Tuesday, 27 January 2015

Northern Ballet's Romeo and Juliet





It is always a thrill to see Northern Ballet close at hand. I saw them today as my classmates and I filed out of a rehearsal studio that they were about to occupy. Their next production will be Romeo and Juliet which they will dance in Edinburgh between the 26 and 28 Feb 2015 and Leeds between the 4th and 12th March 2015.

This work has been choreographed by Jean-Christophe Maillot for Les Ballets de Monte Carlo. You can get an impression of the work from the YouTube clip above. The synopsis promises a major role for Friar Lawrence who is described as "the vital thread that links the drama from one part to another" in the scenario.
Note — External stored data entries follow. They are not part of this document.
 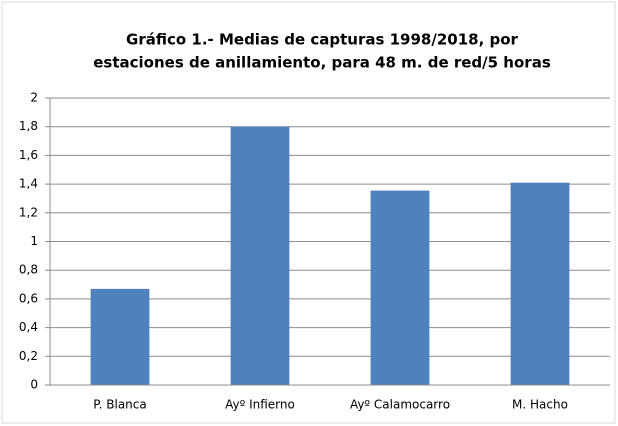 I want to click on y-tick-label: 2, so click(x=34, y=98).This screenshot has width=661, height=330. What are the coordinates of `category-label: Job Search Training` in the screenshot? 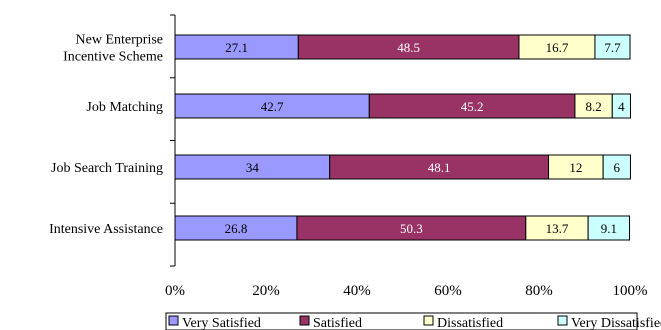 It's located at (107, 168).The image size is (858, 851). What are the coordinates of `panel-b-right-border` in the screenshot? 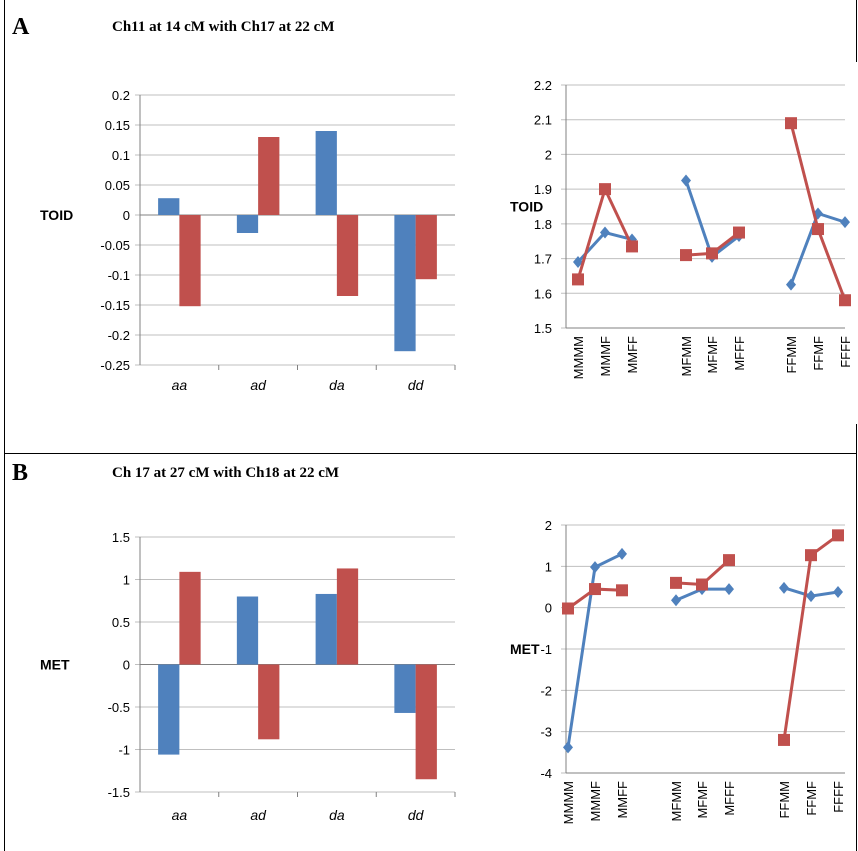 It's located at (856, 652).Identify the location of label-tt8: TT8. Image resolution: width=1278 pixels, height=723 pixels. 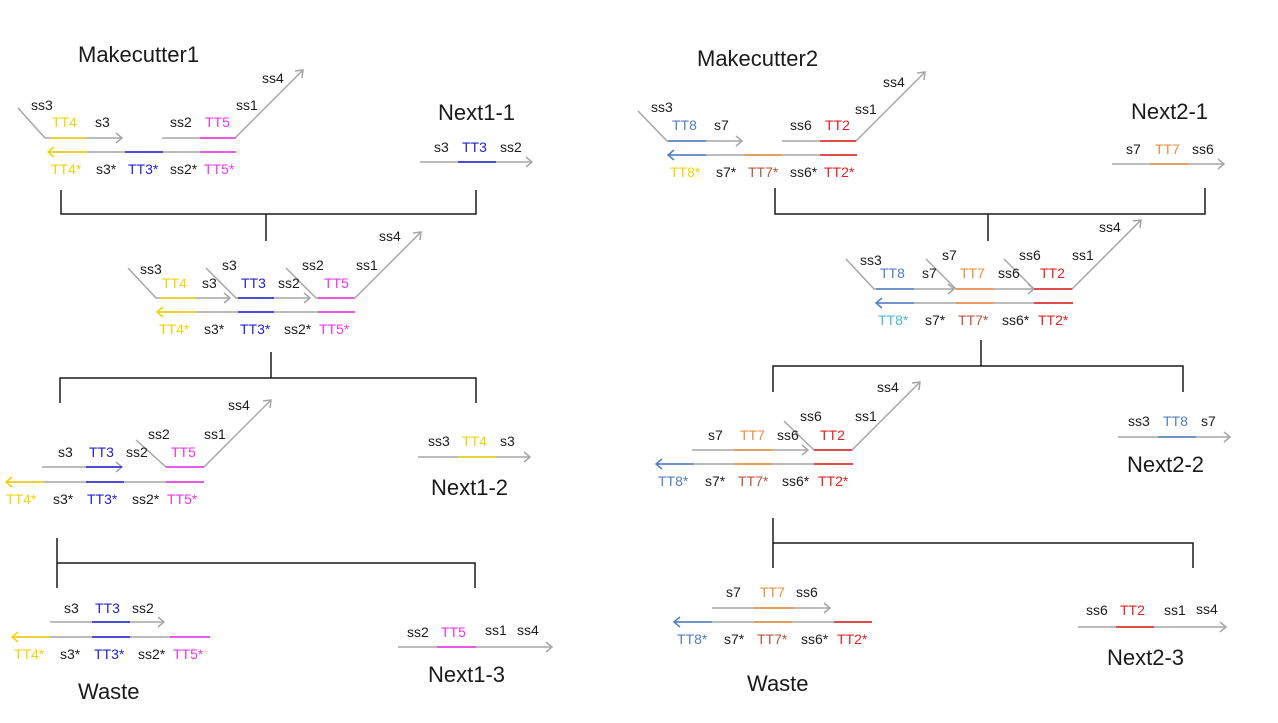
(892, 273).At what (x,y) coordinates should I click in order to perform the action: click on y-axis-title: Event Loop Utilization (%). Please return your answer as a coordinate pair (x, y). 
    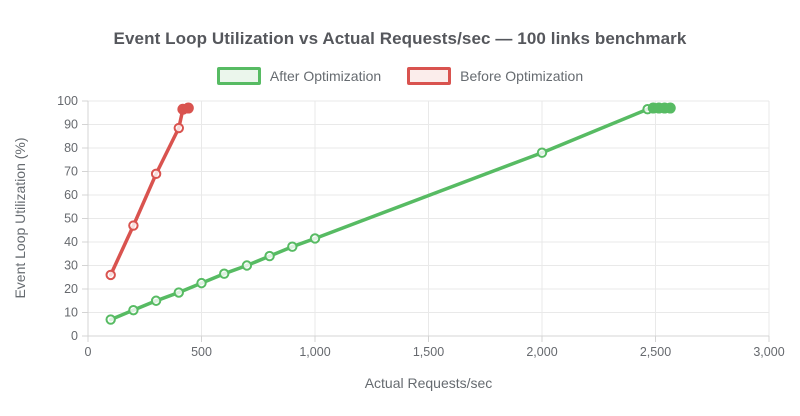
    Looking at the image, I should click on (20, 218).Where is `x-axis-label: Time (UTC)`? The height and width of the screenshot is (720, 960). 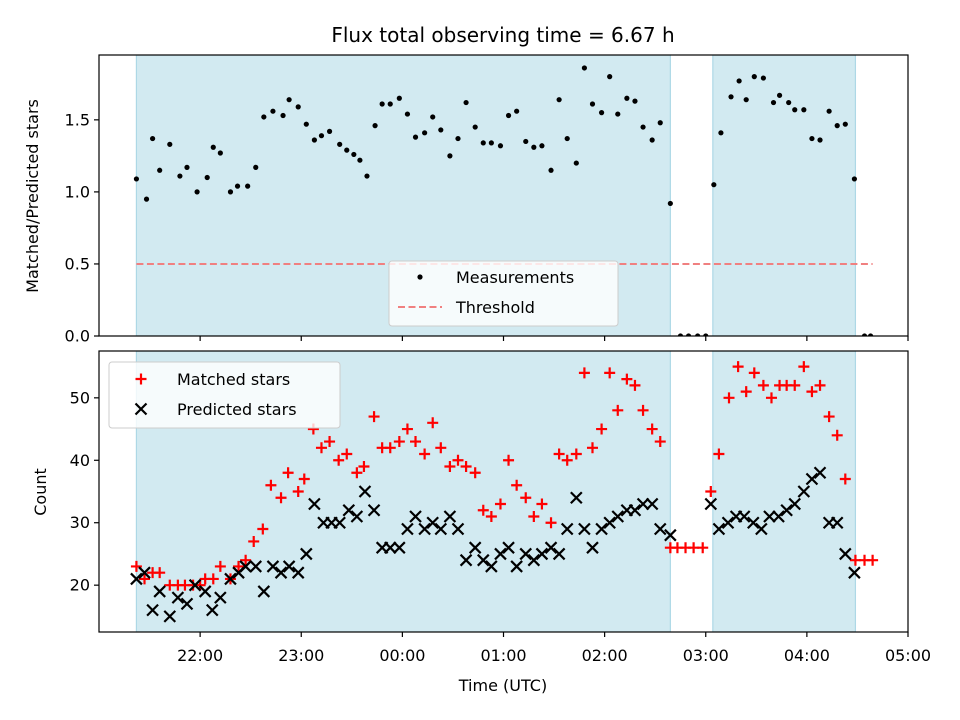 x-axis-label: Time (UTC) is located at coordinates (502, 686).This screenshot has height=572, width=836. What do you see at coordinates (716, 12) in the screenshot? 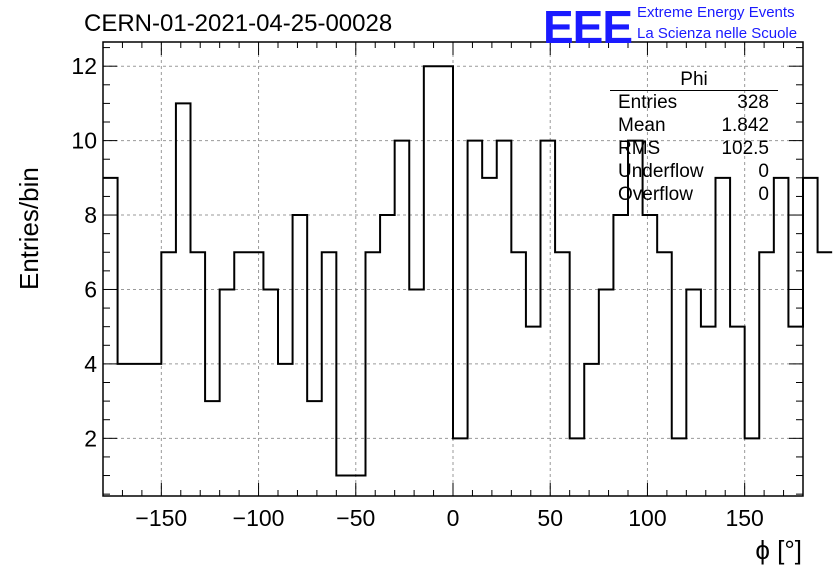
I see `logo-subtitle-line1: Extreme Energy Events` at bounding box center [716, 12].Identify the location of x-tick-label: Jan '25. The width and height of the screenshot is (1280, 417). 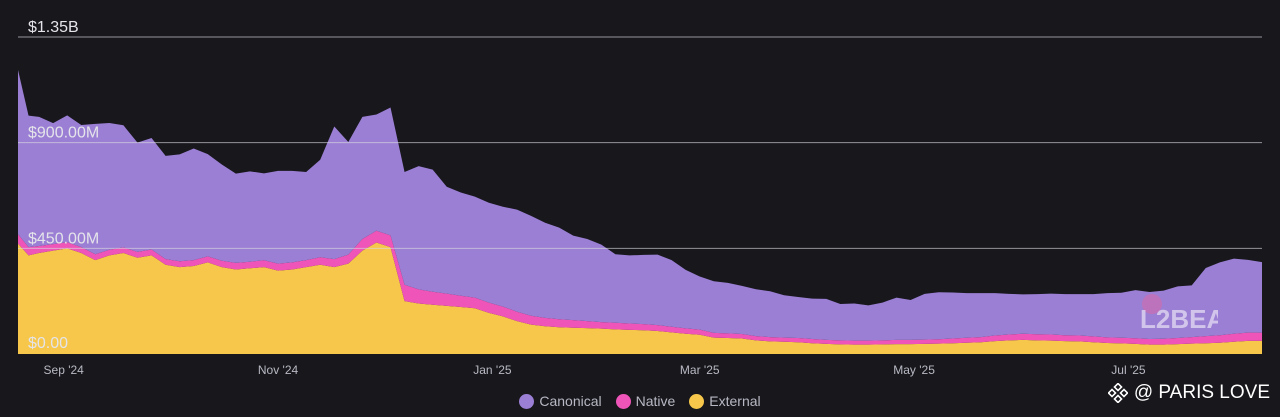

According to the website:
"He represents a figure in a trinity, caught between good and evil, tossed between chance and necessity, will and power. A manipulator who is manipulated, he is the story’s primary architect, through whom the tragedy is caused, even as he believes he has given over the key to happiness. Thus he appears from the beginning of Act One to show how much the story of Romeo and Juliet, their deaths as much as their meeting and even their love, owes to chance. He is the agent of the drama which begins in a street in Verona."
I wonder who will dance that role.

Scotland is also being treated to another Romeo and Juliet.   Ballet West are touring Scotland with their version (see Ballet West on the Road 14 Jan 2015). I shall see them at Stirling this Saturday and will review the performance at the weekend. Scottish Ballet performed Pastor's version at Sadler's Wells in May which I  enjoyed very much (Scottish Ballet's Timeless Romeo and Juliet 18 May 2014). Now that I am a Friend of the Dutch National Ballet I look forward to more of Pastor's work.